Nowadays alcohol features prominently in just about every celebration and ritual you can think of here in the UK. Bottles are cracked open at weddings and birthdays, Bank Holidays and barbecues. Drinks are poured to celebrate a new job, passing an exam or just enjoying a night out with the girls or boys. Many people regularly open a bottle for a quiet drink with their other half or enjoy a swift one after work. With so much booze flowing, how do know whether you are risking your health by having an extra glass?
Maria Callaghan, a Health Improvement Specialist with NHS North Lincolnshire, stresses how important it is to always be aware how many units of alcohol you are drinking.
“Most of us drink sensibly and suffer little effects,” Maria explains. “But if someone is starting to drink above the recommended rate they may find their energy levels begin to suffer and they risk problems like memory loss, depression, insomnia, impotence as well as putting themself in danger of injury. As alcohol intake increases further so does the risk of relationship problems, alcohol dependence, high blood pressure, liver disease and even cancer!”
To avoid damaging their health, women should not drink in excess of 2 to 3 and men 3 to 4 units of alcohol daily.

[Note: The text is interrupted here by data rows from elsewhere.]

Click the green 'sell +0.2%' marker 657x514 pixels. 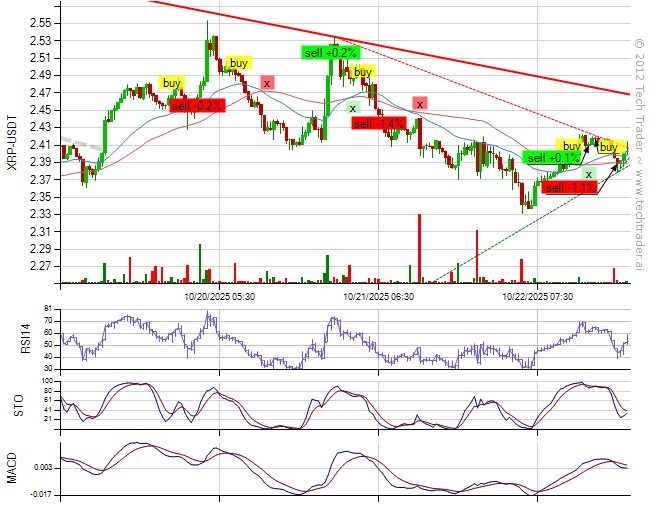pyautogui.click(x=329, y=52)
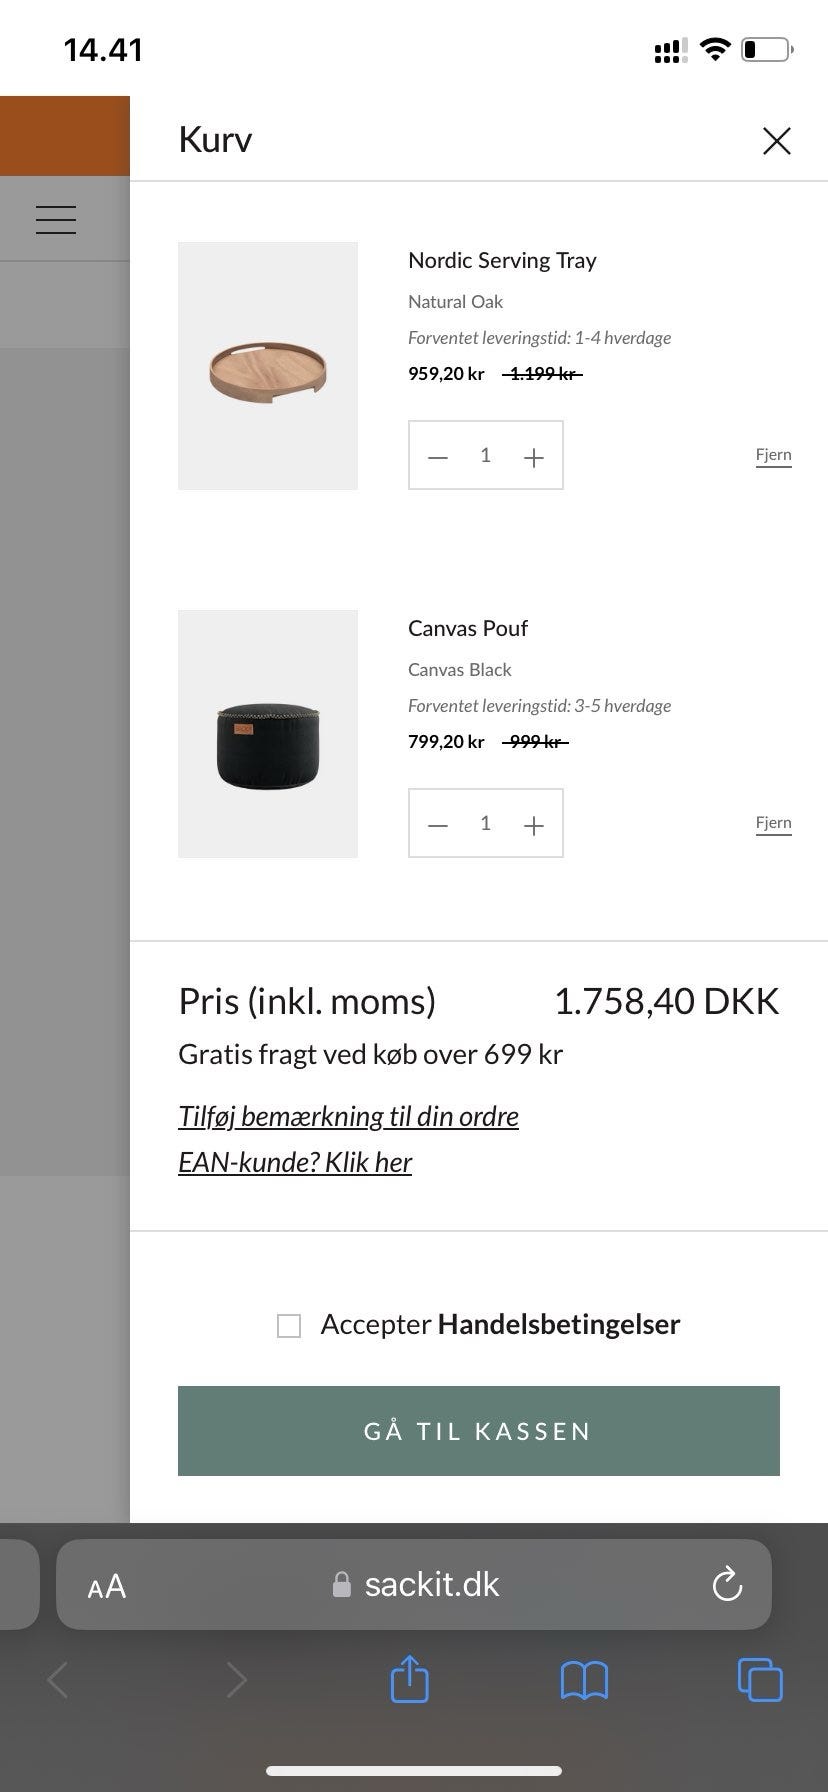
Task: Close the Kurv cart panel
Action: click(x=776, y=141)
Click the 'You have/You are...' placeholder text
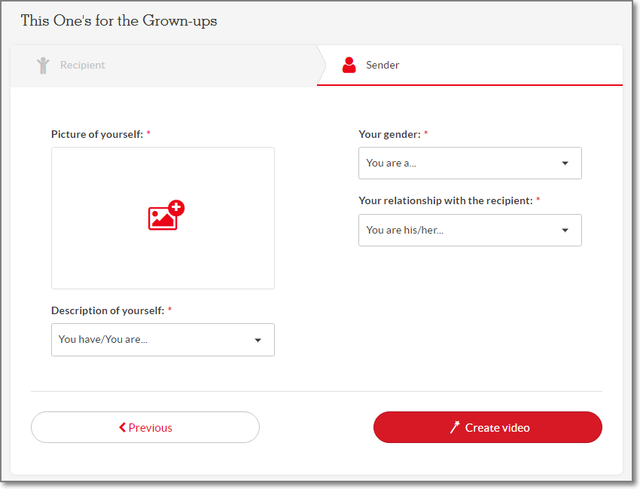Viewport: 640px width, 489px height. 103,340

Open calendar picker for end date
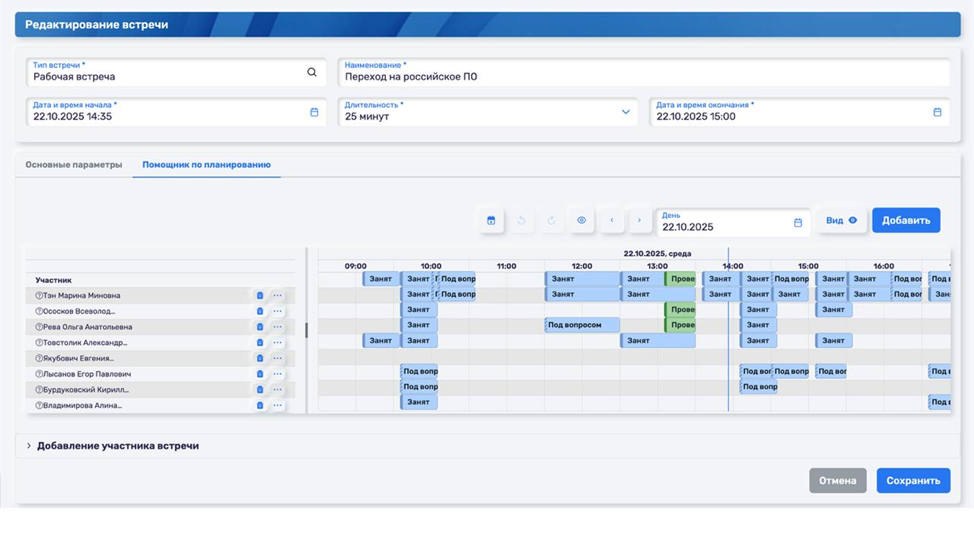937,112
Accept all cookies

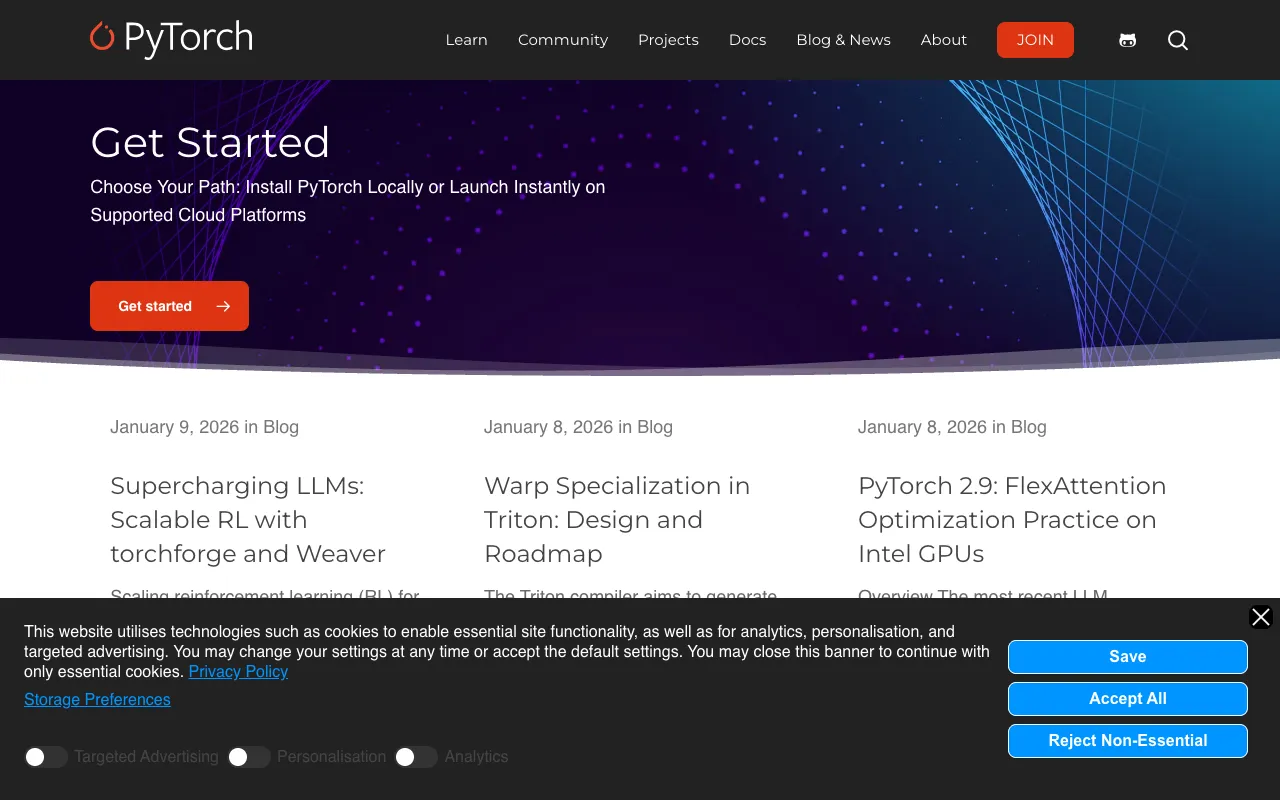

However, bear in mind that a pint of premium beer is likely to contain 3 units and a 250ml glass of wine 2 units then this allowance isn’t as generous as you might think as you reach into the fridge for a top-up.
Another sobering thought is that each single unit of alcohol takes one full hour to be processed by the body. This means that an average bottle of wine will take 9 or 10 hours to be processed by the liver and exit the body.
There are lots of tools available to help you keep an eye on the units you’re drinking. For example, visit http://www.nhs.uk/Livewell/alcohol/Pages/Alcoholtracker.aspx for a useful unit calculator and lots of tips how to reduce the amount of alcohol you drink. There is even an App you can download for your iPhone to help you keep track of your drinks on a night out.